Not to be disagreeable, but... The timing sets that are made are all made with a given amount of error in them. It's called manufacturing tolerances. The chain has them, as does each gear. Theres a tolerance for the teeth on the gear, and a tolerance for where the dot, or circle, or triangle is, and for the groove the keyway and dowl pins fit into. Add them up, theere is enough just in the timing set to make it necessary to degree it. Cheap timing sets are MUCH worse.
Every cam manufacturer has different specs in terms of lobe centerline, and installed (recommended) centerline. Custom grinds put it where you want, not much else does. Most grinders do add some advance when they grind a cam, but it depends on the profile. They also have a spec for tolerance, just like the timing components. If you have never found anything off more than .5*, then either you are the luckiest machinist I know, did something wrong, or dont use MP cams, or a combination. Comp is usually dead on the recommended installed centerline, when the "dots" are lined up. MP cams are terrible. Crane is usually close, but no close enough for me to trust them to be dead nuts. The reasons one degrees a cam, is to eliminate the possibility of error from machining, or installer error, or set the centerline to something other than what they ground into it. It's kind of like gapping new spark plugs. If all was perfect, you'd never have to, but shippers drop plugs (as do installers) that close the gap, plugs are made with defects, and sometimes you want to see if a non-stock setting will make more power, or stay cleaner longer. Production engines can use production marks, that's what they are there for. For my engines, I want precision that the factory manufacturer marks cant give you.

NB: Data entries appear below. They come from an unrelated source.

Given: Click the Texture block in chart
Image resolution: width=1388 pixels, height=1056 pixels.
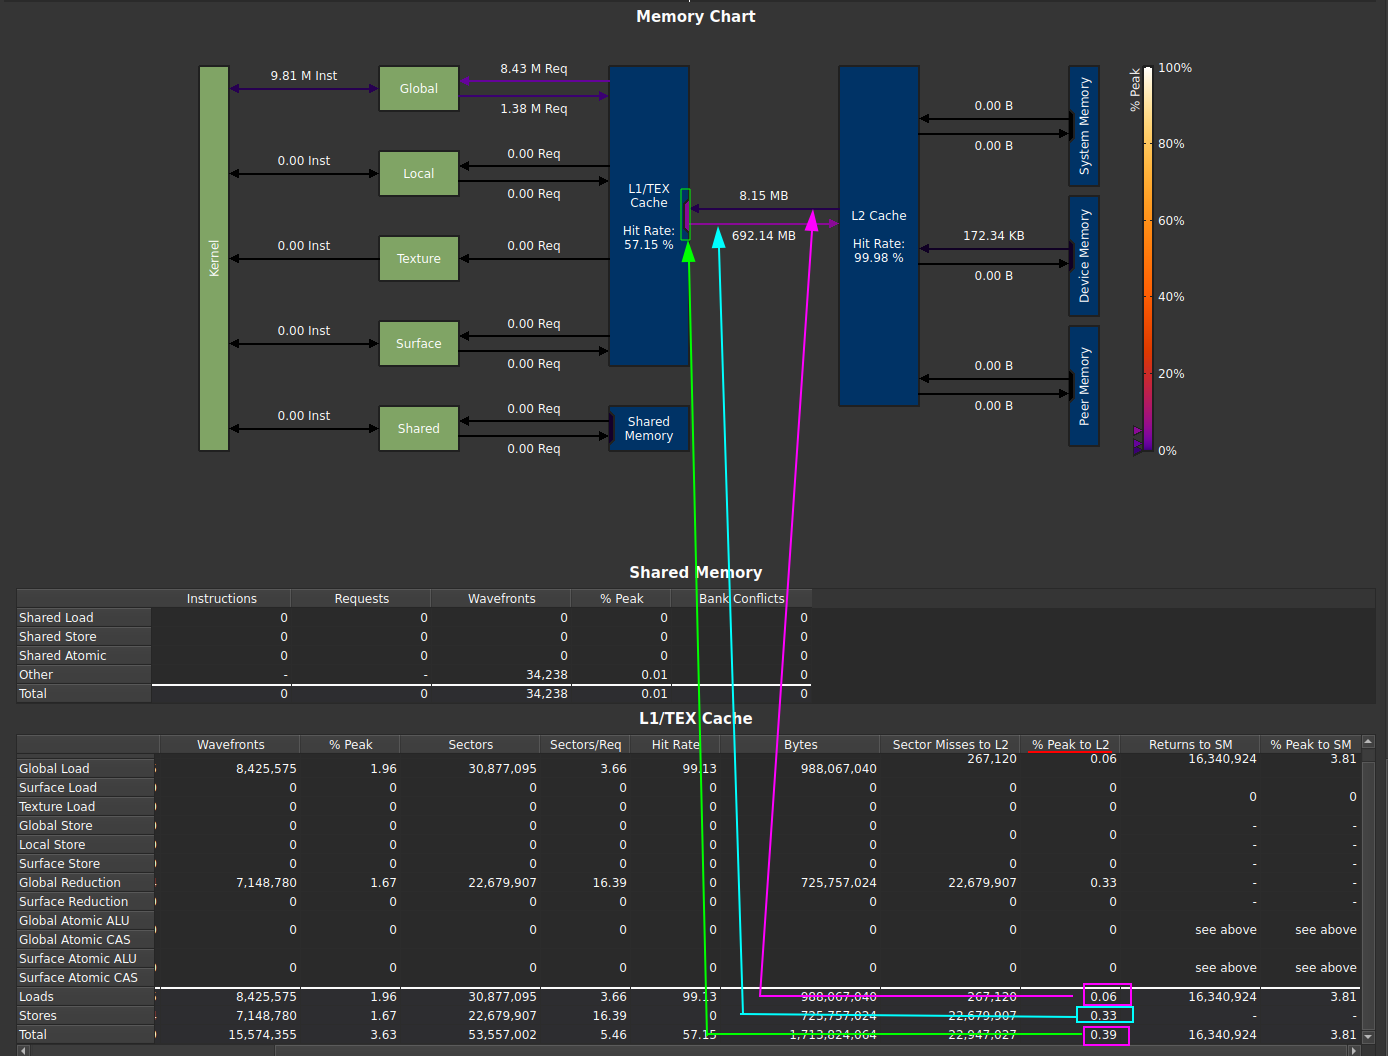Looking at the screenshot, I should click(x=418, y=259).
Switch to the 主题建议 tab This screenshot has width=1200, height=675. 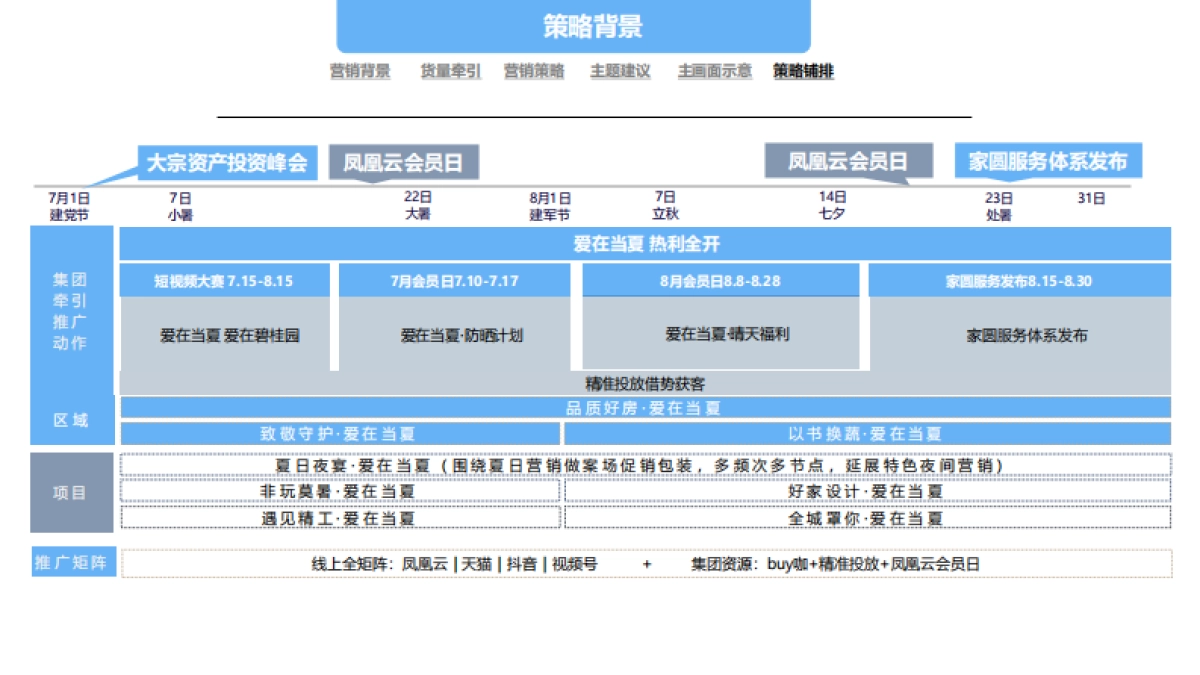pyautogui.click(x=620, y=71)
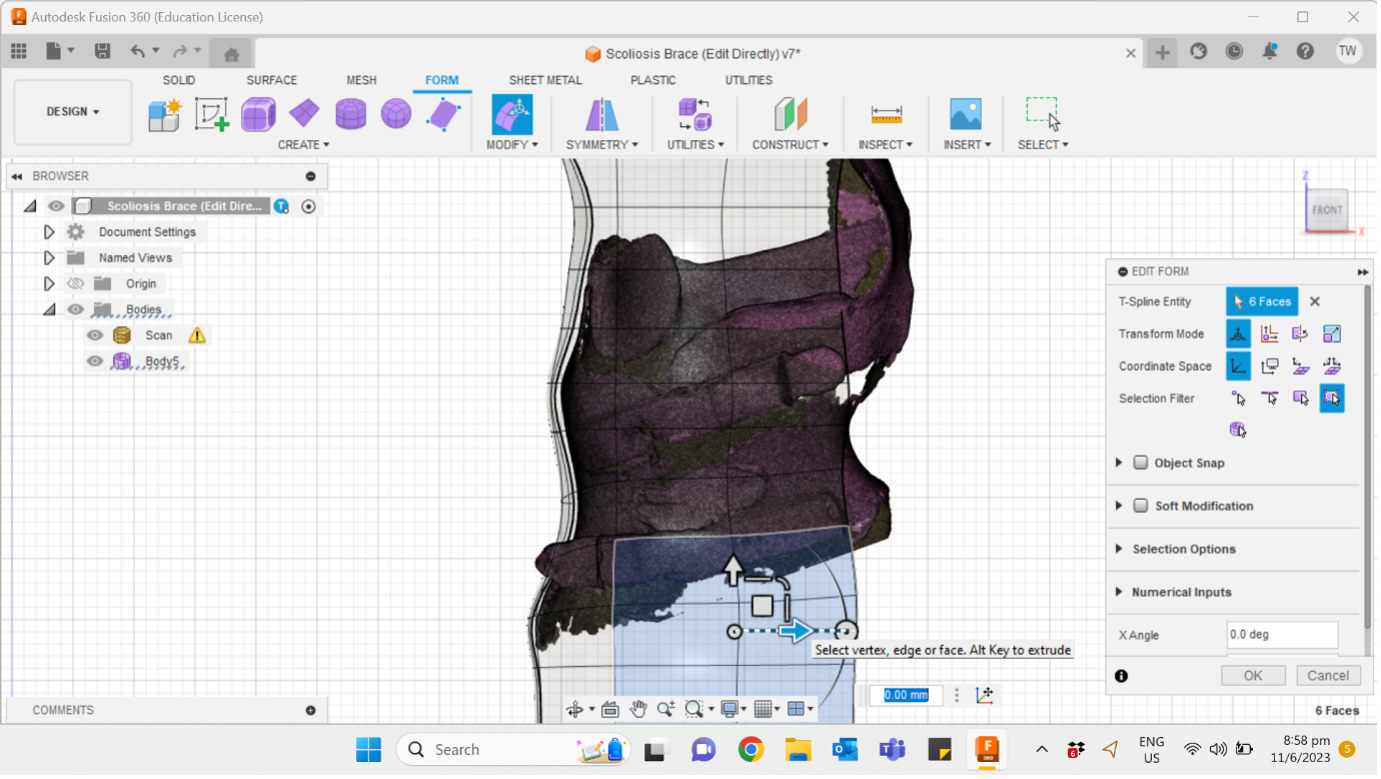Hide the Body5 body in the browser

[x=94, y=362]

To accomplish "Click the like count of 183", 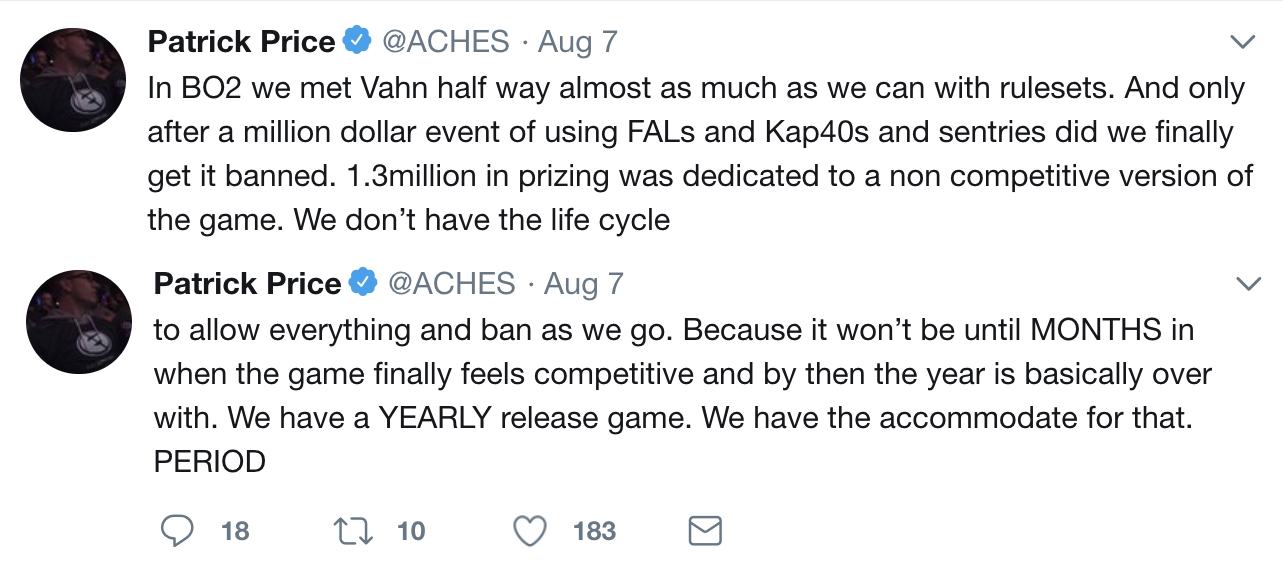I will 594,530.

For an example, I fixed a 383 for a friend. He had never driven a BB mopar, so when I heard the car running, and then went for a ride, he was surprised when I said it was terrible. Took the timing cover off in the car to degree it. Found the stock replacement timing set was marked almost a full tooth off. Then I degreed it. The MP resto 383 4bbl cam, was brand new, as the rest of the engine was. the cam was ground 6* retarded from where the cam card said it should be. Between the poorly ground cam, and the poorly marked timing set, the "dot to dot" method was 10* off. That was because the timing set was advanced 16*, while the cam was retarded 6*. the car had no cylinder pressure (110-120psi), and no power. Once it was fixed, the engine had 170 psi, and to this day amazes the guys that drive it. (it was sold, but when it was resold, it was in the description). Its the details that make some things work better than others. If this is no big deal, then by all means, keep doing what you're doing, but IMO, it's not the "right" way to do things, and will cost some power and drivability.